Autostop and Autodown#

The autostop (or autodown) feature automatically stops (or tears down) a cluster after it becomes idle.

With autostop, users can simply submit jobs and leave their laptops, while ensuring no unnecessary spending occurs. After jobs have finished, the clusters used will be automatically stopped, which can be restarted later.
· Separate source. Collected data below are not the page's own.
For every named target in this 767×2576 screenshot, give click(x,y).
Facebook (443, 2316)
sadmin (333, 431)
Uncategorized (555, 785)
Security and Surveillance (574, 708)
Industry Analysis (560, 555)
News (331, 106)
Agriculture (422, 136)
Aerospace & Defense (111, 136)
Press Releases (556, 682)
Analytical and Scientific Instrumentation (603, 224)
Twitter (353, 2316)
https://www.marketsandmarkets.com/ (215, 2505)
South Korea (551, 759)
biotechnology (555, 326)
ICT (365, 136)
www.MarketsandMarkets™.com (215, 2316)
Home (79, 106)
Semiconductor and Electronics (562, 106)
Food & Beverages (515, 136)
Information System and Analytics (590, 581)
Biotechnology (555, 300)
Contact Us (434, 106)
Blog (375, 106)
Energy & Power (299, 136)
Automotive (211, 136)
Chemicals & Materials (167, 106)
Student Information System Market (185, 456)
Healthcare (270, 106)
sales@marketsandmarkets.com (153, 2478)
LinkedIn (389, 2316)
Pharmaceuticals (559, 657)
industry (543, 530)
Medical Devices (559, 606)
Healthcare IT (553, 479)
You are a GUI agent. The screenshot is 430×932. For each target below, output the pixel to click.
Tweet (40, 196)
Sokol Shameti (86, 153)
With autodown, the clusters used will be automatically torn down, i.e., terminated.

Note

The autostop/autodown logic is executed by the remote cluster. Your local machine does not need to stay up for them to take effect.

Setting autostop#

To schedule autostop for a cluster, set autostop in the SkyPilot YAML:

resources:
  autostop: true  # Stop after default idle minutes (5).

  # Or:
  autostop: 10m  # Stop after this many idle minutes.

  # Or:
  autostop:
    idle_minutes: 10

Alternatively, use sky autostop or sky launch -i <idle minutes>:

# Launch a cluster with logging detached (the -d flag)
sky launch -d -c mycluster cluster.yaml

# Autostop the cluster after 10 minutes of idleness
sky autostop mycluster -i 10

# Use the default, 5 minutes of idleness
# sky autostop mycluster

# (Equivalent to the above) Use the -i flag:
sky launch -d -c mycluster cluster.yaml -i 10

Setting autodown#

To schedule autodown for a cluster, set autodown in the SkyPilot YAML:

resources:
  autostop:
    idle_minutes: 10
    down: true  # Use autodown.

Alternatively, pass the --down flag to either sky autostop or sky launch:

# Add the --down flag to schedule autodown instead of autostop.
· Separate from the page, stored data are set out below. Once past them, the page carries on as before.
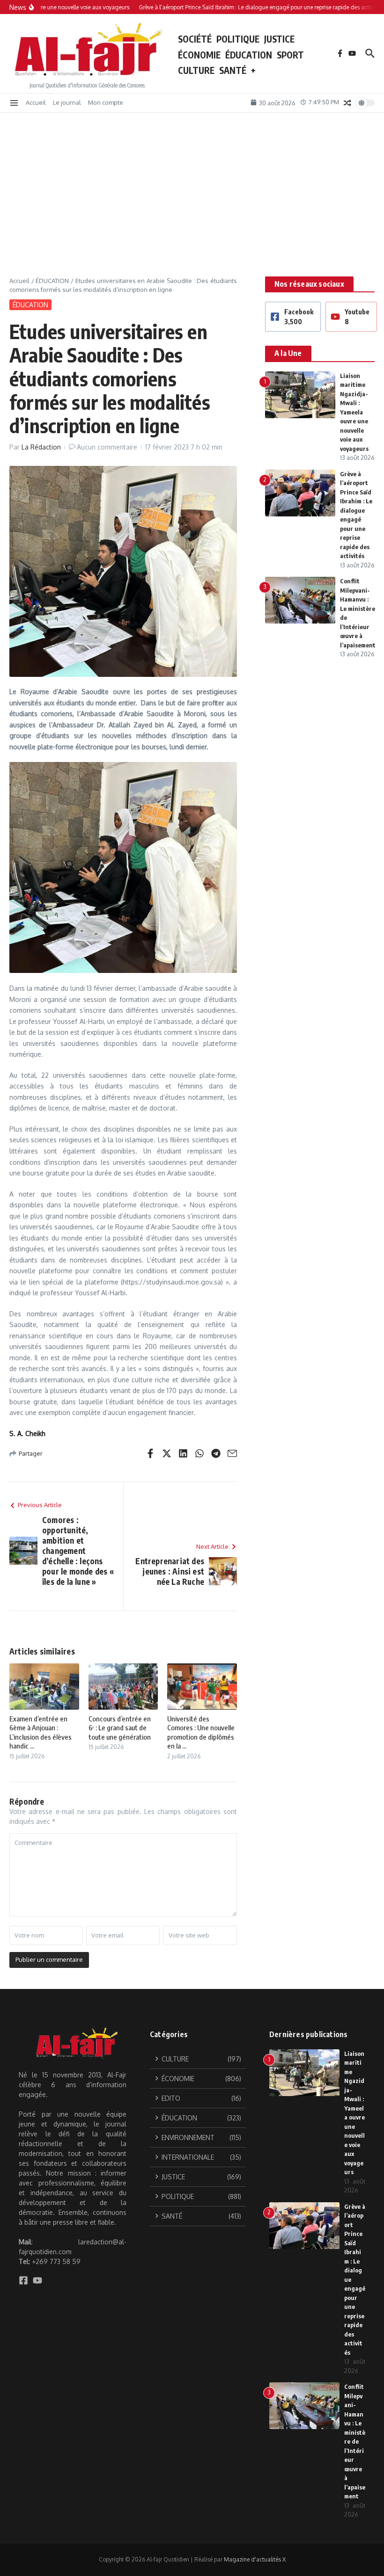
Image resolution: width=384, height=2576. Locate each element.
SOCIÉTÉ (195, 38)
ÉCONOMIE (199, 54)
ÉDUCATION (248, 54)
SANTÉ (232, 70)
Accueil (36, 102)
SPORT (290, 54)
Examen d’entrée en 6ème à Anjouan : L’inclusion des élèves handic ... (40, 1732)
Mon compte (105, 102)
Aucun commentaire (107, 447)
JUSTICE (279, 38)
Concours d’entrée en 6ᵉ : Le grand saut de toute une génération (120, 1727)
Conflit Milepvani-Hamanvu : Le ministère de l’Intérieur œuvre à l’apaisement (354, 2441)
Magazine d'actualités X (255, 2559)
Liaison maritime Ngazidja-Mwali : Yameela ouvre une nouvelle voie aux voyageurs (354, 412)
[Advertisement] (192, 182)
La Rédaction (41, 447)
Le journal (67, 102)
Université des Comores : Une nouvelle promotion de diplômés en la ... (201, 1732)
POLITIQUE (237, 38)
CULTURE (196, 70)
# This means the cluster will be torn down after 10 minutes of idleness.
sky launch -d -c mycluster2 cluster.yaml -i 10 --down

# Or:
sky autostop mycluster2 -i 10 --down

Canceling autostop/autodown#

To cancel any scheduled autostop/autodown on the cluster:

sky autostop mycluster --cancel

Viewing autostop status#

To view the status of the cluster, use sky dashboard or sky status:

$ sky status
NAME         INFRA           RESOURCES                     STATUS   AUTOSTOP       LAUNCHED
mycluster    AWS (us-east-1) 2x(cpus=8, m4.2xlarge, ...)   UP       10 min         1 min ago
mycluster2   AWS (us-east-1) 2x(cpus=8, m4.2xlarge, ...)   UP       10 min(down)   1 min ago

Clusters that are autostopped/autodowned are automatically removed from the status table.
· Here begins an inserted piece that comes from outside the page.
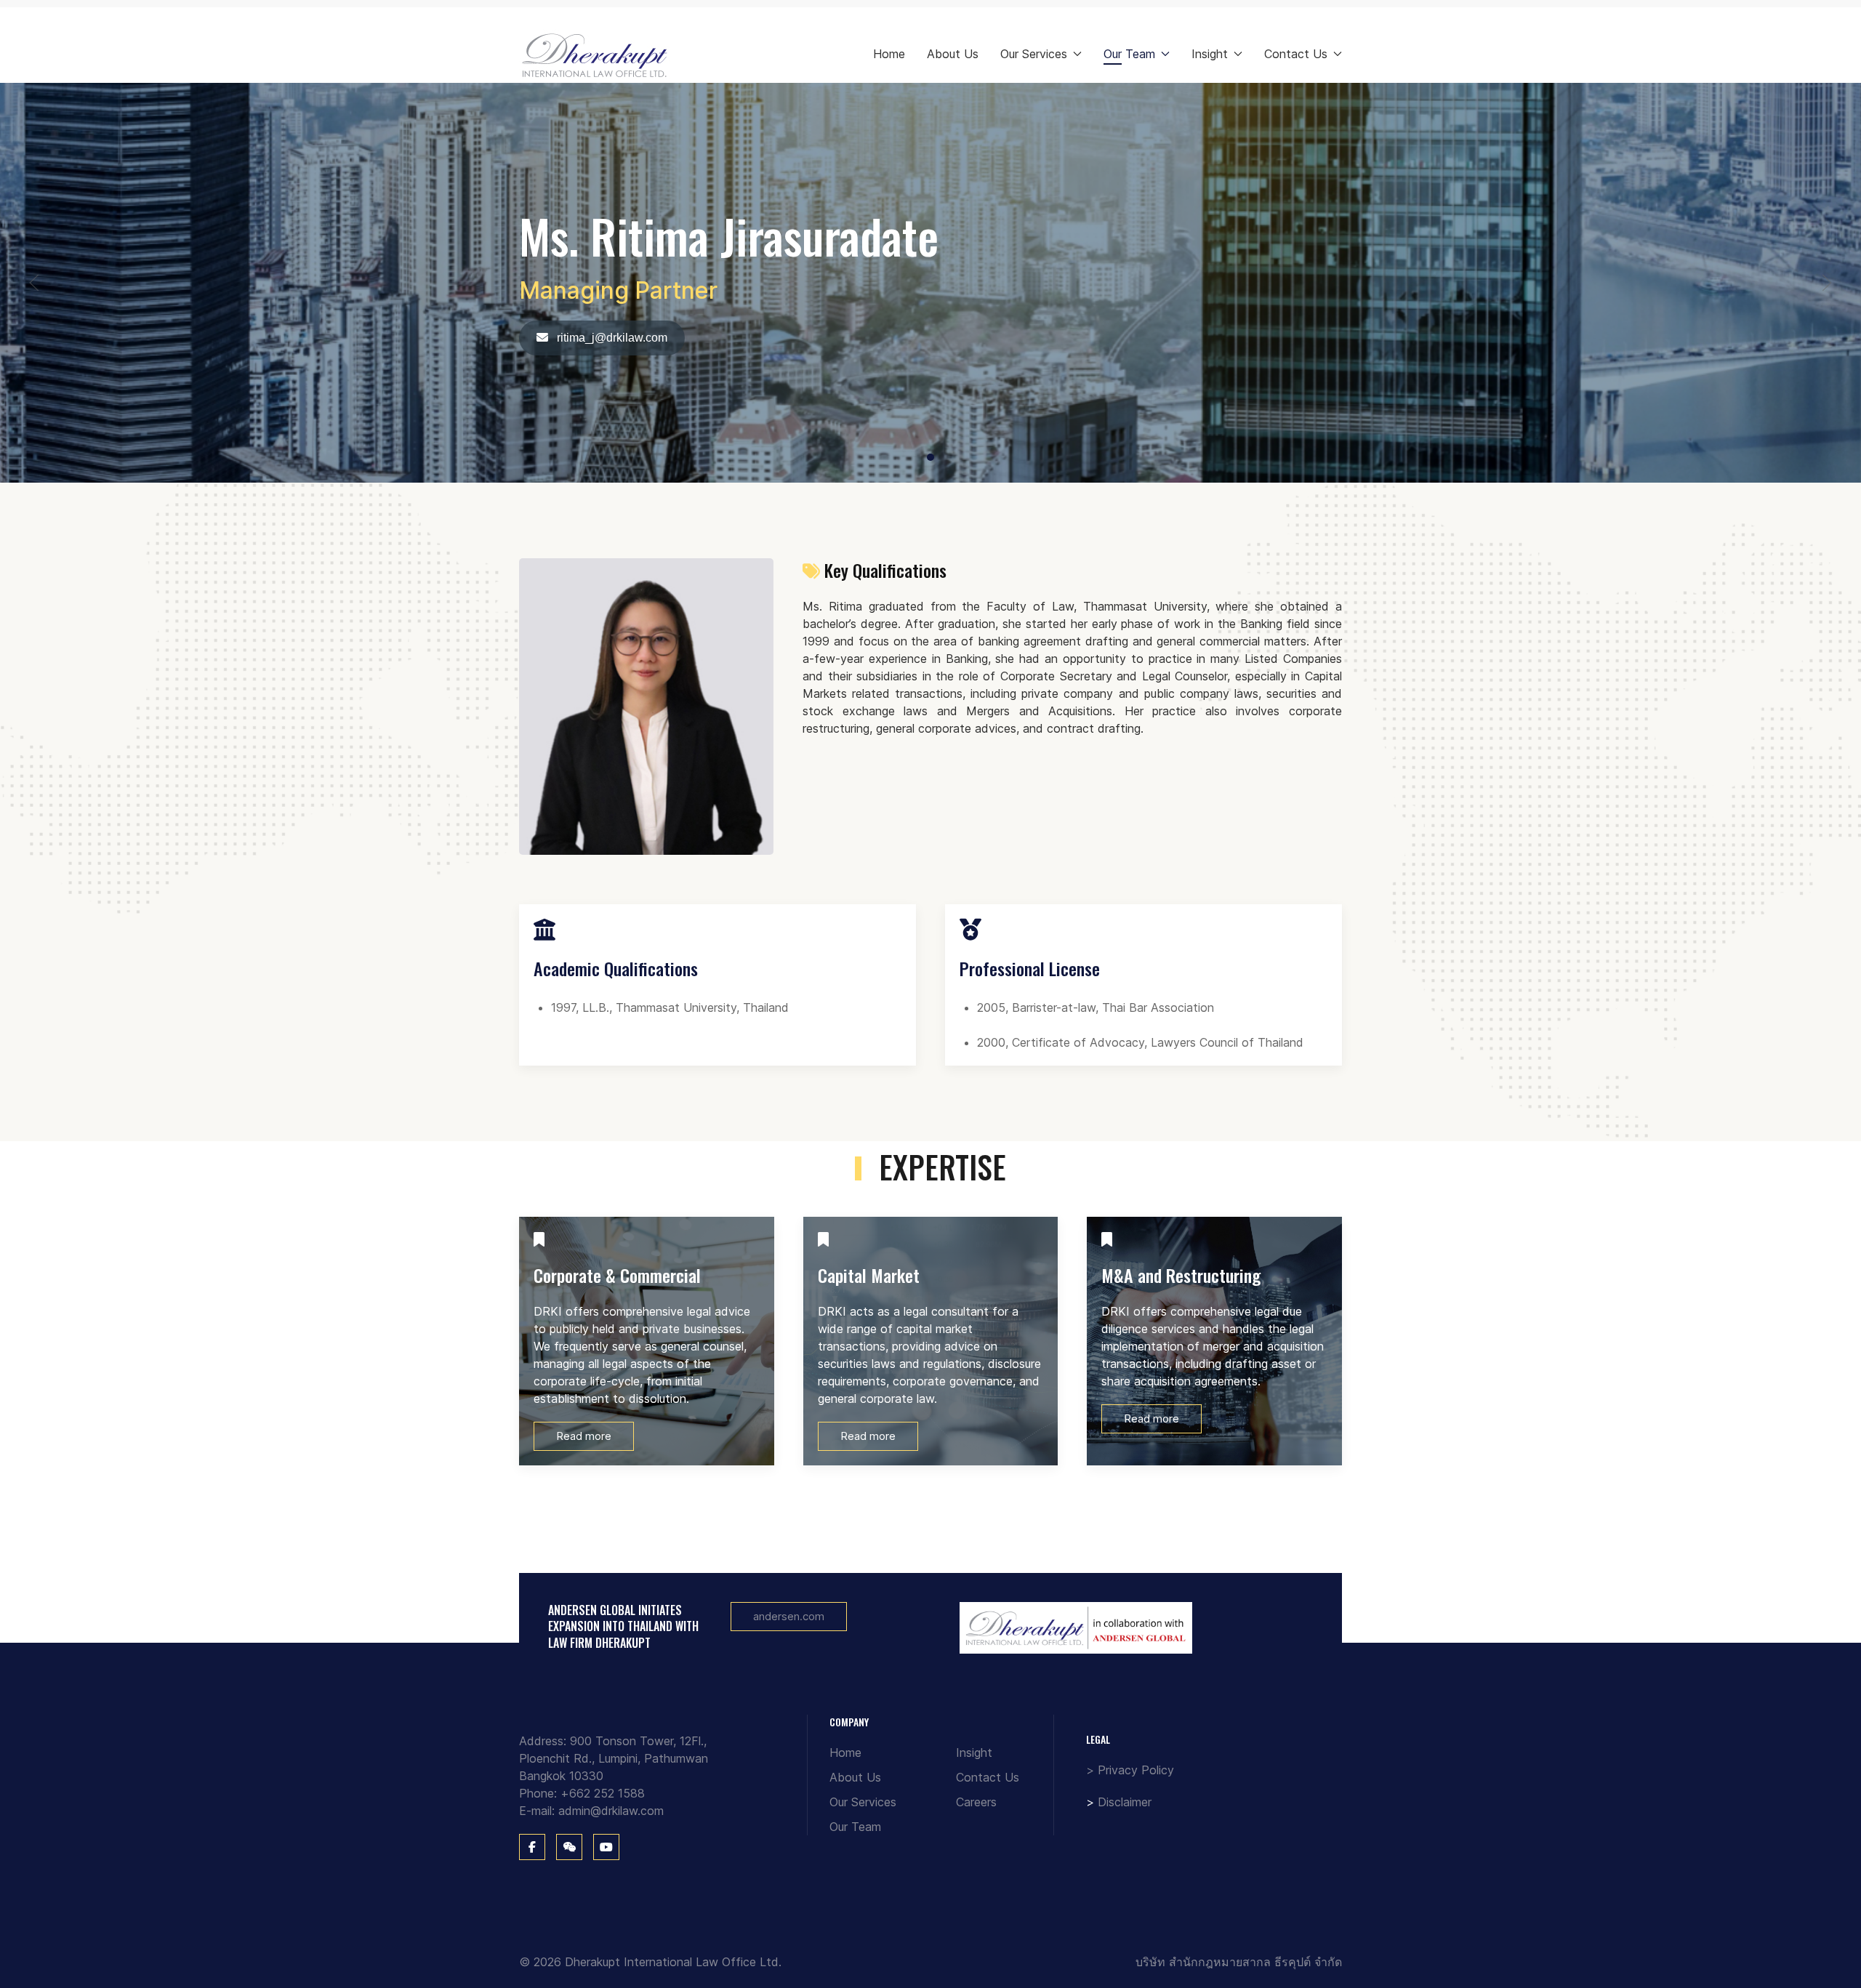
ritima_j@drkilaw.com (610, 337)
Setting idleness behavior#

A cluster is considered idle if there are no in‑progress jobs (pending or running) and no active SSH sessions. You can change the idleness criteria in SkyPilot YAML with resources.autostop.wait_for.

wait_for can be set as one of the followings:

  • jobs_and_ssh (default): Wait for in‑progress jobs and SSH connections to finish.

  • jobs: Only wait for in‑progress jobs — useful for ignoring long‑running SSH or IDE connections.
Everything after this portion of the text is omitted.